### Assigned task:
Please retype the material beneath this task exactly, starting with its first line and finishing with the line containing "The height and width of the screenshot is (1006, 1800).".

### Entries shown:
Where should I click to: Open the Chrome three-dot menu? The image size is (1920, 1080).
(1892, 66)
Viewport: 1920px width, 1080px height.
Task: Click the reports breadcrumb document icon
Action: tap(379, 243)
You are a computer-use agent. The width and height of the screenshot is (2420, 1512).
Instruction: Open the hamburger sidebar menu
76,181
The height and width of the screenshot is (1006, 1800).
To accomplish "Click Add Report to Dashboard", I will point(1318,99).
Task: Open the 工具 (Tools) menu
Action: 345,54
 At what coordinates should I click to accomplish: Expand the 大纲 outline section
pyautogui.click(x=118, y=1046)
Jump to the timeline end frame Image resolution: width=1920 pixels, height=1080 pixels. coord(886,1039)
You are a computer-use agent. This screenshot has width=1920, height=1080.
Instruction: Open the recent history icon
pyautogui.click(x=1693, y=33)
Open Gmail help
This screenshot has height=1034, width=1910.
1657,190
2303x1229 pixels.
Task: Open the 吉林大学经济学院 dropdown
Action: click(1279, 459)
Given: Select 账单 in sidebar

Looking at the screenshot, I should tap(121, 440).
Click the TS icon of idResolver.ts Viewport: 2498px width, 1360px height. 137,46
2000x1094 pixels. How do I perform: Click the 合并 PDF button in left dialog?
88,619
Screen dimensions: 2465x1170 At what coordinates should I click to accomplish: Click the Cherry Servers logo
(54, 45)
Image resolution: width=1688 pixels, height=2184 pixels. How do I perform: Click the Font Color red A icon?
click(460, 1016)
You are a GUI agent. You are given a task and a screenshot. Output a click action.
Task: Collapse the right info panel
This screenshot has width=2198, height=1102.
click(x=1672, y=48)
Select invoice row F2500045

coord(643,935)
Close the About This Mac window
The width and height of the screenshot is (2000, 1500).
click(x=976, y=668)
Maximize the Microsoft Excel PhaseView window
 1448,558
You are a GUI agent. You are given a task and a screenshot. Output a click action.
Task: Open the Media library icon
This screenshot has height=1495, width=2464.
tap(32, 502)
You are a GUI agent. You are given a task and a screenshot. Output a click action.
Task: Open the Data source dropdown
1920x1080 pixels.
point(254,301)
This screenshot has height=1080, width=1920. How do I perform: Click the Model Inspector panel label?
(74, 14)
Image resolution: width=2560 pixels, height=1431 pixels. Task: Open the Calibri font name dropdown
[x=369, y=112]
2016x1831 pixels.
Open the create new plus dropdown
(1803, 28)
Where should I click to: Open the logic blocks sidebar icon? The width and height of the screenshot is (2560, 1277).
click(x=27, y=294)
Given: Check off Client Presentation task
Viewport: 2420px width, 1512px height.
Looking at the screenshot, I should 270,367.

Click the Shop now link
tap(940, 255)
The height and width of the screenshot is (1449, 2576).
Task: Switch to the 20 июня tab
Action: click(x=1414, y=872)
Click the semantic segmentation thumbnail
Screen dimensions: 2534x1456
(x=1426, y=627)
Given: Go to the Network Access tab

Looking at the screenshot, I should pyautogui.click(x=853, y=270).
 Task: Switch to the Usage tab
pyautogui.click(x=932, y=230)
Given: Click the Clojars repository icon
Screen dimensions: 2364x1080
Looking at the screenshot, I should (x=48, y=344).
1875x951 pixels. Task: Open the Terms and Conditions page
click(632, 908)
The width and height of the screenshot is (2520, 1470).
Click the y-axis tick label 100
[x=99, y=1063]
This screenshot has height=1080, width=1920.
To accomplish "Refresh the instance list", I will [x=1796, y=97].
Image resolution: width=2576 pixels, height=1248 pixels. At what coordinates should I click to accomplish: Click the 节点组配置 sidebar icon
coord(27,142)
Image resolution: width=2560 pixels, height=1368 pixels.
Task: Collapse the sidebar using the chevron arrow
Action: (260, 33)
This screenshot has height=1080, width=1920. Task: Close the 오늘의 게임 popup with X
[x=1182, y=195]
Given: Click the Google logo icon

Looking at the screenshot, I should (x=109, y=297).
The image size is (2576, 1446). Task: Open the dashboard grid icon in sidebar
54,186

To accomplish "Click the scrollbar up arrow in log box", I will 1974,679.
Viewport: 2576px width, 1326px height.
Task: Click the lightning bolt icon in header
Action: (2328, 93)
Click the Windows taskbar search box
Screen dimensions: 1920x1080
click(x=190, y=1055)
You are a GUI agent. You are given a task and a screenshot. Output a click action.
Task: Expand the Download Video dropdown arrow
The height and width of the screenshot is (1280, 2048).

### Solution for this exercise:
Where should I click to: Open the Chrome three-dot menu? The image size is (1920, 1080).
(1892, 66)
Viewport: 1920px width, 1080px height.
Task: Click the reports breadcrumb document icon
Action: tap(379, 243)
You are a computer-use agent. The width and height of the screenshot is (2420, 1512).
Instruction: Open the hamburger sidebar menu
76,181
The height and width of the screenshot is (1006, 1800).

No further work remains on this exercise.